-- Exercise inputs follows --

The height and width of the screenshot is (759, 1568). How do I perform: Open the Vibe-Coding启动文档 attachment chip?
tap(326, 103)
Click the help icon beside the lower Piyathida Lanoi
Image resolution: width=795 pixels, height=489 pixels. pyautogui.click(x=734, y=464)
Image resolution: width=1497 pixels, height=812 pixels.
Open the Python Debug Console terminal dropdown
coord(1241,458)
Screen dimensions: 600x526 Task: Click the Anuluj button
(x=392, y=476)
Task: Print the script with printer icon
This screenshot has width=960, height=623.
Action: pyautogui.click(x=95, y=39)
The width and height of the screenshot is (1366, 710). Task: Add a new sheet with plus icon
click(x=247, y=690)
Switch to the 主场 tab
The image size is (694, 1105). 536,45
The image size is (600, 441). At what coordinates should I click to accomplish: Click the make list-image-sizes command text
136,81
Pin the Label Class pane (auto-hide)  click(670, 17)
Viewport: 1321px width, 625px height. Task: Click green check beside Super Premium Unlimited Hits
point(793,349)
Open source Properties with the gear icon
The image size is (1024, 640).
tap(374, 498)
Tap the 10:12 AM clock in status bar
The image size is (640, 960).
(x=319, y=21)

-- Exercise inputs concluded --

◆ **Assigned task**
Set all of the entries down again, exactly as they were given.

◆ **Final answer**
The height and width of the screenshot is (759, 1568). How do I perform: Open the Vibe-Coding启动文档 attachment chip?
tap(326, 103)
Click the help icon beside the lower Piyathida Lanoi
Image resolution: width=795 pixels, height=489 pixels. pyautogui.click(x=734, y=464)
Image resolution: width=1497 pixels, height=812 pixels.
Open the Python Debug Console terminal dropdown
coord(1241,458)
Screen dimensions: 600x526 Task: Click the Anuluj button
(x=392, y=476)
Task: Print the script with printer icon
This screenshot has width=960, height=623.
Action: pyautogui.click(x=95, y=39)
The width and height of the screenshot is (1366, 710). Task: Add a new sheet with plus icon
click(x=247, y=690)
Switch to the 主场 tab
The image size is (694, 1105). 536,45
The image size is (600, 441). At what coordinates should I click to accomplish: Click the make list-image-sizes command text
136,81
Pin the Label Class pane (auto-hide)  click(670, 17)
Viewport: 1321px width, 625px height. Task: Click green check beside Super Premium Unlimited Hits
point(793,349)
Open source Properties with the gear icon
The image size is (1024, 640).
tap(374, 498)
Tap the 10:12 AM clock in status bar
The image size is (640, 960).
(x=319, y=21)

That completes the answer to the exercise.